→ **EXERCISE OBJECTIVE**
Only one stretch of the listing below is wanted. Begin at the line that has "Screen dimensions: 1440x822", stop after the line that has "Task: Select the 10月11日 date label", and repeat every line in between exactly.

→ **TASK DATA**
↓
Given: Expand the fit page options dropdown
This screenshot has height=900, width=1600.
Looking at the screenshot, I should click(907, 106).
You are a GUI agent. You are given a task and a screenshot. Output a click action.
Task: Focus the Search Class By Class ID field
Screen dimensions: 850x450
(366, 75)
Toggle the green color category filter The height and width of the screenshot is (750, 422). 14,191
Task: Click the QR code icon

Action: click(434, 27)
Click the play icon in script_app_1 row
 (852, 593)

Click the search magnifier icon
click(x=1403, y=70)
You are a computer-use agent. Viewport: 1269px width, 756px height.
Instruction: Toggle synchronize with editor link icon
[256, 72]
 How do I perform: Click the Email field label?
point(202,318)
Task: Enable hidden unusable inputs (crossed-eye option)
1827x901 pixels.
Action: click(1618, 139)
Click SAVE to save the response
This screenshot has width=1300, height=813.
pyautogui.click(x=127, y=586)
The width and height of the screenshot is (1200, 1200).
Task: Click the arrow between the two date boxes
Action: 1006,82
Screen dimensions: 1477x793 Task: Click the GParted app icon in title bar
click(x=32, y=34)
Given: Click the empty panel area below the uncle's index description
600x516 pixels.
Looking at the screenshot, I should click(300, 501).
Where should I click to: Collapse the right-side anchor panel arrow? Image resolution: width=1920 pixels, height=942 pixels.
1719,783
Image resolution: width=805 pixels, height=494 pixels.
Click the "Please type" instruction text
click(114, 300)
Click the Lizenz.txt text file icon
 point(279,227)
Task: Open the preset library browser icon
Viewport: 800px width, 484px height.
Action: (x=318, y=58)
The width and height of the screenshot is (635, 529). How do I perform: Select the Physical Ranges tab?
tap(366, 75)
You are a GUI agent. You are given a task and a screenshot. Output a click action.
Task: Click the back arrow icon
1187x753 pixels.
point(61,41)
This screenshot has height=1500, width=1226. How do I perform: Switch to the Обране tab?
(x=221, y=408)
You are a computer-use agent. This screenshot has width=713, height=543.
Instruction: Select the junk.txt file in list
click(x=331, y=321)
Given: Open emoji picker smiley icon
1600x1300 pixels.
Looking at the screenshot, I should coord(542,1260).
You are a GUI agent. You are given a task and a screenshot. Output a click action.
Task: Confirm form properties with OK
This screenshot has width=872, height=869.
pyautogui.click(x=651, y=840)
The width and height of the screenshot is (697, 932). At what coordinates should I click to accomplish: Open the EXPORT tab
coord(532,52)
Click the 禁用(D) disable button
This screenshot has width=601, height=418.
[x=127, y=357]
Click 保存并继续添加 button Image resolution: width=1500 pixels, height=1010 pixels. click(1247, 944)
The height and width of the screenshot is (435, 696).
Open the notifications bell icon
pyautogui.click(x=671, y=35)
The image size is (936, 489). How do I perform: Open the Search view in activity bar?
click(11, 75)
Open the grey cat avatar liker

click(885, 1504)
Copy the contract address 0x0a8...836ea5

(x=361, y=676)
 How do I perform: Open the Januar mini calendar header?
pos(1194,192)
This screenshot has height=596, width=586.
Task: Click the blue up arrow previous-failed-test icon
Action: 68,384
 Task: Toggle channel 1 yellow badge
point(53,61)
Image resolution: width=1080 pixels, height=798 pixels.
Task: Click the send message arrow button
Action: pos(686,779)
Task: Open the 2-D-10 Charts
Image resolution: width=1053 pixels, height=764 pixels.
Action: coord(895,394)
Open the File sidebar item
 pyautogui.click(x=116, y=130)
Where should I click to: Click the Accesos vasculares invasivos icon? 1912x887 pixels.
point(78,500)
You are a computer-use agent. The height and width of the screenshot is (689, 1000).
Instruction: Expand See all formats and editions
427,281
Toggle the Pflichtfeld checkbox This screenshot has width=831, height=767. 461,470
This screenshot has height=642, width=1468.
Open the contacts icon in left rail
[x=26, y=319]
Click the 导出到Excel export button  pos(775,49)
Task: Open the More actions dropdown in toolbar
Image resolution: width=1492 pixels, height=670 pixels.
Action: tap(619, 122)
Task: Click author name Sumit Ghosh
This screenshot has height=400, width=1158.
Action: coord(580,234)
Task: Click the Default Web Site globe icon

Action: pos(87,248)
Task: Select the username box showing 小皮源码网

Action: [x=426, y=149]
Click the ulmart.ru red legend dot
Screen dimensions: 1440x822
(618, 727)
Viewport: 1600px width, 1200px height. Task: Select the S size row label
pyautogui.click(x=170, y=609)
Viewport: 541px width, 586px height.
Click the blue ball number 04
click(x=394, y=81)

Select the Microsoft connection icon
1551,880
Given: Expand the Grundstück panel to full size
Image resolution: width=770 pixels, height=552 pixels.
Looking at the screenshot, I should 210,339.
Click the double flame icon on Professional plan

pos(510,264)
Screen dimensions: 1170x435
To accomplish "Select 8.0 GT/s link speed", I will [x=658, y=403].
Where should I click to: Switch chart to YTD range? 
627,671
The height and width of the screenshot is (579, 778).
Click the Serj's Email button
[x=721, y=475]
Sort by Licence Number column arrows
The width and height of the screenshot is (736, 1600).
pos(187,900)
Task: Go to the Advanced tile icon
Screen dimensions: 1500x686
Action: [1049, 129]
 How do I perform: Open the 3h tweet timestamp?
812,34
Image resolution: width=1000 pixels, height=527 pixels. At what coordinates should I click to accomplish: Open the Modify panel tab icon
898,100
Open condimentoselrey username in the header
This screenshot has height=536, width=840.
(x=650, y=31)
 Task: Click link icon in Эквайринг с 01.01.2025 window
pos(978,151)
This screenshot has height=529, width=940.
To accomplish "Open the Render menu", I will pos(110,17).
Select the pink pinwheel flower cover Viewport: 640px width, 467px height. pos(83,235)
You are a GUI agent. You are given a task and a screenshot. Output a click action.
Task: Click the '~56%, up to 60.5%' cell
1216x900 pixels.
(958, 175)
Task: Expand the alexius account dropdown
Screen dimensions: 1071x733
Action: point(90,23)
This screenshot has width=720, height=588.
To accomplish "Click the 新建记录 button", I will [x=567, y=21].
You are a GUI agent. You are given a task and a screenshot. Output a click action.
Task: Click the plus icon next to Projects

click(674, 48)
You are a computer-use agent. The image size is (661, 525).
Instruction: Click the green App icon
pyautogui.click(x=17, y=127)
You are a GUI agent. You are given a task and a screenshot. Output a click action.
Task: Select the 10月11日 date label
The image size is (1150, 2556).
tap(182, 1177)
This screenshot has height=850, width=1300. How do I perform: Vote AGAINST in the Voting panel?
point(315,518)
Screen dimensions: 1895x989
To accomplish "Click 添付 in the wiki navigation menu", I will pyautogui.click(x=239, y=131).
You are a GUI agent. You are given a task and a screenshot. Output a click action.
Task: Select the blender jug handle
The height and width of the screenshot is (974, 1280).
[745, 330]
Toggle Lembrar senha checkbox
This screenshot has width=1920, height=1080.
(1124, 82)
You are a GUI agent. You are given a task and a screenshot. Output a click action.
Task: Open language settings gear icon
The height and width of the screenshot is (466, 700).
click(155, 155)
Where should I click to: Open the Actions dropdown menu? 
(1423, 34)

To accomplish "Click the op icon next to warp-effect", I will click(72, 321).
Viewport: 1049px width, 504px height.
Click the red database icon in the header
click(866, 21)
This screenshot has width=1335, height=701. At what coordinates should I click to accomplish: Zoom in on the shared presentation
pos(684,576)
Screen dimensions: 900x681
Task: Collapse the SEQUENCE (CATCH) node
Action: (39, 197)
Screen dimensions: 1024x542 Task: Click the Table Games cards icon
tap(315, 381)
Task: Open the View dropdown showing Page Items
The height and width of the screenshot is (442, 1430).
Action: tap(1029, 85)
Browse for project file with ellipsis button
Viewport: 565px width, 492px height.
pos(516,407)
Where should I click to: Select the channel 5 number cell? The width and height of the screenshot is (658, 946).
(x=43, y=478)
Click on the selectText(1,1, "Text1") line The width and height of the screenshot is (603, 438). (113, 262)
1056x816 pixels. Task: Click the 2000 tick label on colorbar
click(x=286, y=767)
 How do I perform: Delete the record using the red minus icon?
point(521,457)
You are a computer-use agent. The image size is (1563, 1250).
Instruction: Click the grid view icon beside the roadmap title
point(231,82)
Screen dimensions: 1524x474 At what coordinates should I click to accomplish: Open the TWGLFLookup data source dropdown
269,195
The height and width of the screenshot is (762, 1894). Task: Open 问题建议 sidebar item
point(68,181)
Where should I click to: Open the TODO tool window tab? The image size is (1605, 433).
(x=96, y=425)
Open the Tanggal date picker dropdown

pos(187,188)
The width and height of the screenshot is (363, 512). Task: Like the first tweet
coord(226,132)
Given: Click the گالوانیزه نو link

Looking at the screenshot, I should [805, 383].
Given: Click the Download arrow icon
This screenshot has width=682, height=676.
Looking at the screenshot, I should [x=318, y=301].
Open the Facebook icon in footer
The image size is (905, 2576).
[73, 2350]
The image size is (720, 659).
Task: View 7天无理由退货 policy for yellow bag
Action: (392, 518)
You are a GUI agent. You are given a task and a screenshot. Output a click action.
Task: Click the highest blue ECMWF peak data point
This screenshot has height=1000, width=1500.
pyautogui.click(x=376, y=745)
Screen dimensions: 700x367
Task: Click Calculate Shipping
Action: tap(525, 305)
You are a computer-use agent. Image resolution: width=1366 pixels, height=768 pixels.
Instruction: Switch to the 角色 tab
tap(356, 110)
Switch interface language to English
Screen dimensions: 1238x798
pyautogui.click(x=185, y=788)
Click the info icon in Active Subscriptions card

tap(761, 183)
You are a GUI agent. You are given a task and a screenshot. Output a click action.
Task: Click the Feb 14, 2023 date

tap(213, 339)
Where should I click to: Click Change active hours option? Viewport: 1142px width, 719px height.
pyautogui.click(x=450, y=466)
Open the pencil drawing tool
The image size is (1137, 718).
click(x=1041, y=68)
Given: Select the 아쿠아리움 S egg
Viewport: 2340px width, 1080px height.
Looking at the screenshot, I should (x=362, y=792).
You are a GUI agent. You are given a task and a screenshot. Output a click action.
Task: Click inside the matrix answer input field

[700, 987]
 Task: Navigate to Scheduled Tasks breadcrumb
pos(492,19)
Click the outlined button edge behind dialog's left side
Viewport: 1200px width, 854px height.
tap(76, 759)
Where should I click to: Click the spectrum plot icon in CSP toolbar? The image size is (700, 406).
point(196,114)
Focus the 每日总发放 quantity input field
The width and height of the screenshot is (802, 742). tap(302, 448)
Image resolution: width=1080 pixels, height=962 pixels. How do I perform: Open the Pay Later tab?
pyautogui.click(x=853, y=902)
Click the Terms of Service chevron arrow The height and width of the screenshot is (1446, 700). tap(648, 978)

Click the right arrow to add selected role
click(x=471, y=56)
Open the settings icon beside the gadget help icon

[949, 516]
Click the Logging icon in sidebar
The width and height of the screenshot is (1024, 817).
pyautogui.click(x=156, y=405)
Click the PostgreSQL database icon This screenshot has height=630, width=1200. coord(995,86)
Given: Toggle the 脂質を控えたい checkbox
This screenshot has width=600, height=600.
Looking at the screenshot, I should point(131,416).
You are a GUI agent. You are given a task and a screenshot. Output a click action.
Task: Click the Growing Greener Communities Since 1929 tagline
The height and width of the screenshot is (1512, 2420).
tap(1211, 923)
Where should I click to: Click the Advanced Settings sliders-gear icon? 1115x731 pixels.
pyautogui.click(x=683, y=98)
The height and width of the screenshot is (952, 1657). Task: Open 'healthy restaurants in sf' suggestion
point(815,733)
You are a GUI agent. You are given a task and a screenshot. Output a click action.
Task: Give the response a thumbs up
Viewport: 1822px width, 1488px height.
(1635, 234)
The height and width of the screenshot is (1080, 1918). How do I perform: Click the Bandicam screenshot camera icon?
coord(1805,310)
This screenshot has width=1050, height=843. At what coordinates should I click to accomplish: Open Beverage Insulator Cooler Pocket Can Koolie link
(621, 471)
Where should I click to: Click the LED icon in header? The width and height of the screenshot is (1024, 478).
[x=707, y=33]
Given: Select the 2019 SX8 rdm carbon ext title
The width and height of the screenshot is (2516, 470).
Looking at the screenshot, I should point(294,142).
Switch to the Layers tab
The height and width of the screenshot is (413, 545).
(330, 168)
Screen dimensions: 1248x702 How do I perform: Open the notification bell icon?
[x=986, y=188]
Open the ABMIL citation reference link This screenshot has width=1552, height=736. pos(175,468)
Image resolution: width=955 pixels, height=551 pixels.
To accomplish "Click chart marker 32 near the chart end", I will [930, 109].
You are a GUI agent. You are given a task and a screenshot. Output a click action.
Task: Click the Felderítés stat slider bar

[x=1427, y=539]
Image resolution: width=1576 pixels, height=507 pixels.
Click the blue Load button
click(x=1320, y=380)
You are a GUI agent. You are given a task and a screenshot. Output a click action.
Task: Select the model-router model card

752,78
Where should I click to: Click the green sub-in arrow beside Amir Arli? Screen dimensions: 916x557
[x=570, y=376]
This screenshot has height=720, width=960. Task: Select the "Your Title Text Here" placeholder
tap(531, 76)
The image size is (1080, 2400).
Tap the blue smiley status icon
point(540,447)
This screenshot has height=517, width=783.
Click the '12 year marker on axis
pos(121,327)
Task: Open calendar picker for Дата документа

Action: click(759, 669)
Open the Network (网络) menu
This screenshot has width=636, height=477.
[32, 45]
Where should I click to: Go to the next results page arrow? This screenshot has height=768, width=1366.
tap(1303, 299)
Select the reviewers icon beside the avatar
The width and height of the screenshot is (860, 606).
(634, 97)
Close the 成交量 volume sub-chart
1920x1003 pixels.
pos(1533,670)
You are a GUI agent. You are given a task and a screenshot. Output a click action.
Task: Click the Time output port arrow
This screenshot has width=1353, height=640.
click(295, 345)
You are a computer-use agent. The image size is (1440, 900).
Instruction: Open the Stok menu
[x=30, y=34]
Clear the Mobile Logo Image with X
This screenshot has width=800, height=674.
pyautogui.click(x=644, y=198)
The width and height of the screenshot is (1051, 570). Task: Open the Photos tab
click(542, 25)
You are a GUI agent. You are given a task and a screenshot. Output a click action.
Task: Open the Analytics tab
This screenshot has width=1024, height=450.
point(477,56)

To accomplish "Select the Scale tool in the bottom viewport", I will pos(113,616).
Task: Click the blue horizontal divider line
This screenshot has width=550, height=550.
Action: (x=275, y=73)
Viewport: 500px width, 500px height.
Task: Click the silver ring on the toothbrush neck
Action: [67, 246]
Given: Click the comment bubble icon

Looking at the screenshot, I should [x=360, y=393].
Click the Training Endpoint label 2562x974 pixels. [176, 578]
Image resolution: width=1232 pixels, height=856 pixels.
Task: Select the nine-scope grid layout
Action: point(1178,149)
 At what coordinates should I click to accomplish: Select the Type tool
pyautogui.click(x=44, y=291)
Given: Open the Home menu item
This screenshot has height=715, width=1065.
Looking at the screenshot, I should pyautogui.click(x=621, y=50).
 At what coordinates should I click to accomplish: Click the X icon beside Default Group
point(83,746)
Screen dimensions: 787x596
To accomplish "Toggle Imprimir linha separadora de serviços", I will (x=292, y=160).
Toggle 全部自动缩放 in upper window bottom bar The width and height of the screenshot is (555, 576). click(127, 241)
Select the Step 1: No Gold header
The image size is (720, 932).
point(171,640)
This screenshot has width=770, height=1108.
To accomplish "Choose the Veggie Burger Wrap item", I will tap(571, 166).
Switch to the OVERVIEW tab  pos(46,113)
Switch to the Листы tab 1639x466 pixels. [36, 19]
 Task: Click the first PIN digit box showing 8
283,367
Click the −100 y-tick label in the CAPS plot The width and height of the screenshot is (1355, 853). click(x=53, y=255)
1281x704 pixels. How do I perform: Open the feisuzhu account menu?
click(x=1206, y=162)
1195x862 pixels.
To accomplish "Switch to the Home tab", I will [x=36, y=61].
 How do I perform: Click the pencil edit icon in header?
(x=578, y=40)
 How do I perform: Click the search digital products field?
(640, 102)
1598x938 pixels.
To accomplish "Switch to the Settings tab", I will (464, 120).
↑
→ **YOUR SOLUTION**
Screen dimensions: 1440x822
(618, 727)
Viewport: 1600px width, 1200px height. Task: Select the S size row label
pyautogui.click(x=170, y=609)
Viewport: 541px width, 586px height.
Click the blue ball number 04
click(x=394, y=81)

Select the Microsoft connection icon
1551,880
Given: Expand the Grundstück panel to full size
Image resolution: width=770 pixels, height=552 pixels.
Looking at the screenshot, I should 210,339.
Click the double flame icon on Professional plan

pos(510,264)
Screen dimensions: 1170x435
To accomplish "Select 8.0 GT/s link speed", I will [x=658, y=403].
Where should I click to: Switch chart to YTD range? 
627,671
The height and width of the screenshot is (579, 778).
Click the Serj's Email button
[x=721, y=475]
Sort by Licence Number column arrows
The width and height of the screenshot is (736, 1600).
pos(187,900)
Task: Go to the Advanced tile icon
Screen dimensions: 1500x686
Action: [1049, 129]
 How do I perform: Open the 3h tweet timestamp?
812,34
Image resolution: width=1000 pixels, height=527 pixels. At what coordinates should I click to accomplish: Open the Modify panel tab icon
898,100
Open condimentoselrey username in the header
This screenshot has height=536, width=840.
(x=650, y=31)
 Task: Click link icon in Эквайринг с 01.01.2025 window
pos(978,151)
This screenshot has height=529, width=940.
To accomplish "Open the Render menu", I will pos(110,17).
Select the pink pinwheel flower cover Viewport: 640px width, 467px height. pos(83,235)
You are a GUI agent. You are given a task and a screenshot. Output a click action.
Task: Click the '~56%, up to 60.5%' cell
1216x900 pixels.
(958, 175)
Task: Expand the alexius account dropdown
Screen dimensions: 1071x733
Action: point(90,23)
This screenshot has width=720, height=588.
To accomplish "Click the 新建记录 button", I will [x=567, y=21].
You are a GUI agent. You are given a task and a screenshot. Output a click action.
Task: Click the plus icon next to Projects

click(674, 48)
You are a computer-use agent. The image size is (661, 525).
Instruction: Click the green App icon
pyautogui.click(x=17, y=127)
You are a GUI agent. You are given a task and a screenshot. Output a click action.
Task: Select the 10月11日 date label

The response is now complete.